Cette année, le Swiss EdTech Collider fête son cinquième anniversaire. Quels sont vos conclusions personnelles et les succès de Swiss EdTech Collider?

Il y en a plusieurs. D'une part, la réussite du Swiss EdTech Collider en tant que tel: d'une modeste initiative de 30 start-up EdTech, le Swiss EdTech Collider s'est imposé au cours des dernières années comme un hub important et marquant du paysage de la formation en Suisse qui héberge actuellement plus de 90 start-up EdTech. D'autres éléments – tels que la reconnaissance officielle en tant que DiH Digital Innovation Hub in EdTech en Europe par la Commission européenne en mai 2020 ainsi que l'admission en tant que membre de l'EETN European EdTech Network et de l' European EdTech Alliance EEA – sont également de belles étapes qui soulignent l'importance du Swiss EdTech Collider.

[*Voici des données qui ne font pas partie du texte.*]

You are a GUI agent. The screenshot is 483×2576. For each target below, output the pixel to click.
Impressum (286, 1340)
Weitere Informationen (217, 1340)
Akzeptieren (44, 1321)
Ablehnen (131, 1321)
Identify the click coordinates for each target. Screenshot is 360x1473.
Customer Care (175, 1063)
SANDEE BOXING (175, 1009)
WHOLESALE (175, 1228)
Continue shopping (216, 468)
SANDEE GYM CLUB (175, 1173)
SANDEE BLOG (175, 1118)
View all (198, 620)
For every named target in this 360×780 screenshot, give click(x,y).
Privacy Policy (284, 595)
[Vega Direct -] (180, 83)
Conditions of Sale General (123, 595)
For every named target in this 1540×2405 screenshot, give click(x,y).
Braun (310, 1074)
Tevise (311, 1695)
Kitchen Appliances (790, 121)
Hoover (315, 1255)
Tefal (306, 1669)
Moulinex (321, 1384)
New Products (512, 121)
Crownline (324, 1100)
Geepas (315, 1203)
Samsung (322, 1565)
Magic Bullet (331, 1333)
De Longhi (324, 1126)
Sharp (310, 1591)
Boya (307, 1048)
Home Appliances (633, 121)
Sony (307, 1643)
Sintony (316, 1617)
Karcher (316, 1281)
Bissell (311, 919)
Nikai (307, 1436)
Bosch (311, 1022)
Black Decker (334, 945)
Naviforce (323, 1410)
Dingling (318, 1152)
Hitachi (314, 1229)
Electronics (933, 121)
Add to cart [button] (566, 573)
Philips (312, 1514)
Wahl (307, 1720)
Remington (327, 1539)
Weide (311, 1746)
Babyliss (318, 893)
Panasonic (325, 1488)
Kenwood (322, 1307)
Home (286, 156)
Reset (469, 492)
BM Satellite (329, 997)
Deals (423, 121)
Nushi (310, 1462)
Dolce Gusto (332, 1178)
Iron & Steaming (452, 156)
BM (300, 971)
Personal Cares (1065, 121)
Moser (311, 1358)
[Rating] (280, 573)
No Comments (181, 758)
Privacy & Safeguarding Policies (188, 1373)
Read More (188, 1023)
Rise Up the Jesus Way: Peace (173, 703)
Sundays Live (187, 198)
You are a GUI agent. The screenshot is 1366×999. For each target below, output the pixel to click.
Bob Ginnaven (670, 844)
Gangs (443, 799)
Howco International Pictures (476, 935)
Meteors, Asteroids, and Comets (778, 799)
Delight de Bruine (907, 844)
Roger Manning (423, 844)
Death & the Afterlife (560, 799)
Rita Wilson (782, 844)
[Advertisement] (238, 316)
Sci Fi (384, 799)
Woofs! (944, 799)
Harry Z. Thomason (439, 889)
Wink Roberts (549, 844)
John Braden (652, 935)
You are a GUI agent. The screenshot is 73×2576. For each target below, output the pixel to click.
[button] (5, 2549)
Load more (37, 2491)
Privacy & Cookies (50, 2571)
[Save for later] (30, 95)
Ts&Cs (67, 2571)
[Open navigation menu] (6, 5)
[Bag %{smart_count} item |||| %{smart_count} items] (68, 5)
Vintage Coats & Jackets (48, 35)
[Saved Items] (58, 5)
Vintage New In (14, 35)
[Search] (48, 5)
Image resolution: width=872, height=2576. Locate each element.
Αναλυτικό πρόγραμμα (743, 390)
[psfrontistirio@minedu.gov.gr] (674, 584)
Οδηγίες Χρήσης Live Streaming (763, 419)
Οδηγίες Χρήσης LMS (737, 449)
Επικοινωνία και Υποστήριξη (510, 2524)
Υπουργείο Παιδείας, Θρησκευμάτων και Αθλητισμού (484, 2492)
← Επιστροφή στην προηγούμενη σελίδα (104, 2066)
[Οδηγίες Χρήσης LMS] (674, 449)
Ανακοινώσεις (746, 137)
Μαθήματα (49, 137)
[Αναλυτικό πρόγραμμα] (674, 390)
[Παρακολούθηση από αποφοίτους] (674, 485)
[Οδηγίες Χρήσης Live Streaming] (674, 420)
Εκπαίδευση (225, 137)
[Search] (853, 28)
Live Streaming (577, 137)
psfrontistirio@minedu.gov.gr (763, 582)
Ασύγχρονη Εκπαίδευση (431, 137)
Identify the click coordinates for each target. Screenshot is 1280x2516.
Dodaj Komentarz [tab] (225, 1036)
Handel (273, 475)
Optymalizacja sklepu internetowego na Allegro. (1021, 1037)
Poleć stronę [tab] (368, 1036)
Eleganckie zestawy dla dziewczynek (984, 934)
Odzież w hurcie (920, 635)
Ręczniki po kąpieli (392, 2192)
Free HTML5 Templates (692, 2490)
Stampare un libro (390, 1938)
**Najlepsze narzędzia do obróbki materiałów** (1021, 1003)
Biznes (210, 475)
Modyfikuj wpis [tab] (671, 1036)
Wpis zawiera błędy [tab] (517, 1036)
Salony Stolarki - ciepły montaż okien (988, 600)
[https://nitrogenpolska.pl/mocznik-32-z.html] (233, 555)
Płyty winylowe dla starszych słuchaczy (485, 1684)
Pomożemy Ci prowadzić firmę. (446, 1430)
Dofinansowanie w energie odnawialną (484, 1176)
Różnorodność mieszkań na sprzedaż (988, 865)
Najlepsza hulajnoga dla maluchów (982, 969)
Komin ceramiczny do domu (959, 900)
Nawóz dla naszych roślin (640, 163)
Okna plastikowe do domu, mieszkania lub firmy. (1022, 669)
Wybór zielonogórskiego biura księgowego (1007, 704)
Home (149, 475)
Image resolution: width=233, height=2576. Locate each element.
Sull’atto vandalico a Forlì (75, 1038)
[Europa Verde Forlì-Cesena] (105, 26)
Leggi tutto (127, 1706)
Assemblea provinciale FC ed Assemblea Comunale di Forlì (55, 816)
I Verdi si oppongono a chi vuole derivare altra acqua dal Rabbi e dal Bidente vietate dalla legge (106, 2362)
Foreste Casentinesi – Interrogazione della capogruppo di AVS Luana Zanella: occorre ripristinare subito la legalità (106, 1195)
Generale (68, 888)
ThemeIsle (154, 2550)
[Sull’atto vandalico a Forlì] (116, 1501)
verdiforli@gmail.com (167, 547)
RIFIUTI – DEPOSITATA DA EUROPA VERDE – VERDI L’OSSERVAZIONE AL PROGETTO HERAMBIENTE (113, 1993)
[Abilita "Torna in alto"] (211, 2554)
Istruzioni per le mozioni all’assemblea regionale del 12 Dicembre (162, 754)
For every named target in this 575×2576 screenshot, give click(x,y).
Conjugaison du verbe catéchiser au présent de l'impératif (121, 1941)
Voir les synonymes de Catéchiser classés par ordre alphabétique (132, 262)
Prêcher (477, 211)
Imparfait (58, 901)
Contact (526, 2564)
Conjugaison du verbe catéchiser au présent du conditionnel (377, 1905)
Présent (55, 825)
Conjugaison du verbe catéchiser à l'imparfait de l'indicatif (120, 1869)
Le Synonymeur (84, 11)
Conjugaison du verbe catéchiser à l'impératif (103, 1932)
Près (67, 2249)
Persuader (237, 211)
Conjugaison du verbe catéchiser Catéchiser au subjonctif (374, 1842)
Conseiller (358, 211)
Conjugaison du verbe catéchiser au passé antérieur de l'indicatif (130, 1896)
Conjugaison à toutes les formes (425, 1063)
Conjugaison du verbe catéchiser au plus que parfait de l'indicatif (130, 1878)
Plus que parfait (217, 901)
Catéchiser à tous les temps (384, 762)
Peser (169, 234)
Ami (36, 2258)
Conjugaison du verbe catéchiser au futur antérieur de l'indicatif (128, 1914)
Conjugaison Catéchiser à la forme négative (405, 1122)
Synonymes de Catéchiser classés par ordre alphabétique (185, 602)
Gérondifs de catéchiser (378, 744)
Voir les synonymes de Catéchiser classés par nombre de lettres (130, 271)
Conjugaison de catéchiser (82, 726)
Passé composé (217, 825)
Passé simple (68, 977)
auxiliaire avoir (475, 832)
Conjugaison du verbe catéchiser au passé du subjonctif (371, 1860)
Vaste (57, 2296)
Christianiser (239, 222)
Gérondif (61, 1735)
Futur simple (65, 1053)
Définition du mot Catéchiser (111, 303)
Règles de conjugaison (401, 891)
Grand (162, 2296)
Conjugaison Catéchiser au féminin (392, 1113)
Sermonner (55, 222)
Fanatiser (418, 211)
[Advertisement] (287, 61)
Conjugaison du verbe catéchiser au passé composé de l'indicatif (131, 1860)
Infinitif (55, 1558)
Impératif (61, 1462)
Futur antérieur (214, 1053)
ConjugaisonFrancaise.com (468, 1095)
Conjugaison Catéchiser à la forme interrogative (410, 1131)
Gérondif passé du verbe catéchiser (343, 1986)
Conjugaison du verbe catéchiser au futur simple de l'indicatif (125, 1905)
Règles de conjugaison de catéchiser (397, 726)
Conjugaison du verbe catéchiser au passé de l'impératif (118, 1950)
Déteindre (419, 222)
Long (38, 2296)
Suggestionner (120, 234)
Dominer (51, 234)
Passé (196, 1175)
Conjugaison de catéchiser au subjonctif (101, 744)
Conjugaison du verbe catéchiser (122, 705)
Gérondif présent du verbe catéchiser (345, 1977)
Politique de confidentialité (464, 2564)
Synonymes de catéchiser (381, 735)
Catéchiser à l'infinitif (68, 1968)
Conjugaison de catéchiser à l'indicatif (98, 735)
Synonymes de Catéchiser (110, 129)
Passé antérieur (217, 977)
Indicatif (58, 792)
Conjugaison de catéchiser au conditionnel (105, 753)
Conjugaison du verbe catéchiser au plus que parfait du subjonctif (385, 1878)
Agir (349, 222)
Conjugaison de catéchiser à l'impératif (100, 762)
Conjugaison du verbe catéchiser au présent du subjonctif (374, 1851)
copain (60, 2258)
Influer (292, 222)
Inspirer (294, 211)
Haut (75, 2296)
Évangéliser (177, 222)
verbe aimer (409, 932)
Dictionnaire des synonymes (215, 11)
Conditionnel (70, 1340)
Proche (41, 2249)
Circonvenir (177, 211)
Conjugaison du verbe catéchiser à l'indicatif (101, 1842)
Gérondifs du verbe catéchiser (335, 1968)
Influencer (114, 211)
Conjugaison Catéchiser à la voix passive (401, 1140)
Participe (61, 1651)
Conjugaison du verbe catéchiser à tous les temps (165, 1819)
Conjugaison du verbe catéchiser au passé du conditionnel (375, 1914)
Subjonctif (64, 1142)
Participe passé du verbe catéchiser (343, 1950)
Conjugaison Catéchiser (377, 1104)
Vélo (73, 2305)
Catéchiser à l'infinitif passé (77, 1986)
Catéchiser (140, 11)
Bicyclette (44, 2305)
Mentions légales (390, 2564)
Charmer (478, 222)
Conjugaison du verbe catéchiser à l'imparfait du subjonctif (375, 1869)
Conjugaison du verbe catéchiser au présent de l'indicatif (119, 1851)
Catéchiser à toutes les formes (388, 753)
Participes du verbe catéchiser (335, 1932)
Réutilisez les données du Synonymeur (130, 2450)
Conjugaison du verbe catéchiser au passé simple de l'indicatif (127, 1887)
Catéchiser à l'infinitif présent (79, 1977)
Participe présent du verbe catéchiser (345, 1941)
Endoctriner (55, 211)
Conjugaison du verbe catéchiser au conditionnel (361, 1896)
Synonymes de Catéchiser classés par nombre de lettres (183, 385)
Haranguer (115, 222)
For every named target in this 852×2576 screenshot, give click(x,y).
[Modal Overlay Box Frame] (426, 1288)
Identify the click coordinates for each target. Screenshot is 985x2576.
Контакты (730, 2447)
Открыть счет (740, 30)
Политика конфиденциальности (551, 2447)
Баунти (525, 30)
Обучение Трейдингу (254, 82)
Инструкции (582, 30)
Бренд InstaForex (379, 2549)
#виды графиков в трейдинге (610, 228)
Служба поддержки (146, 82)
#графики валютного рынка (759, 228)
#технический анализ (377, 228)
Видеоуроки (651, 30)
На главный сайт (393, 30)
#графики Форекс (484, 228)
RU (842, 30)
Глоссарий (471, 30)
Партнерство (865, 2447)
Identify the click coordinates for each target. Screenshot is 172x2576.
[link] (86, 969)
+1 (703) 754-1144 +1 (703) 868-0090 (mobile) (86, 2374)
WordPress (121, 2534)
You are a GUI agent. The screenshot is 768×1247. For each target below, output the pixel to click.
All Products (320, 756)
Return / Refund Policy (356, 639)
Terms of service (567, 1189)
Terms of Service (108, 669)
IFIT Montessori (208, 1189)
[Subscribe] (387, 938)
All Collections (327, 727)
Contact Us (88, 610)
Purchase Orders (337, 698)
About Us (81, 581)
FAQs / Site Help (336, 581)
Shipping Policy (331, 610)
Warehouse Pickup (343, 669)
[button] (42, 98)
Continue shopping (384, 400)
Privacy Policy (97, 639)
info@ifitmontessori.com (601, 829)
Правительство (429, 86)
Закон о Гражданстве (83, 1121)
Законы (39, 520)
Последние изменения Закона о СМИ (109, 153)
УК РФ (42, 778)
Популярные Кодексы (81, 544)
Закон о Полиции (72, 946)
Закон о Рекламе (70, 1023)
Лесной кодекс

D'un autre côté, il y a naturellement aussi des succès propres à chaque start-up. Quelques faits marquants:

  • Labster, un spécialiste mondial de la réalité virtuelle qui a reçu plus de 150 millions de francs par levées de fonds et dispose d'une équipe de plus de 350 collaboratrices et collaborateurs passionnés.
  • Coorpacademy, le «Netflix pour le Corporate Learning et Training», qui a récemment été repris par Go1 – une EdTech Unicorn australienne.
  • L'organisation à but non lucratif Mobsya, qui a vendu à ce jour plus de 90'000 exemplaires de son robot éducatif «Thymio».
  • Dynamilis, une spin-off de l'EPFL qui, grâce à son outil scientifiquement développé, identifie rapidement et en détail les faiblesses de l'écriture et propose des programmes d'entraînement personnalisés et spécialement conçus à cet effet.

Selon votre expérience, quels sont les défis auxquels doivent faire face les start-up dans l'espace suisse de formation?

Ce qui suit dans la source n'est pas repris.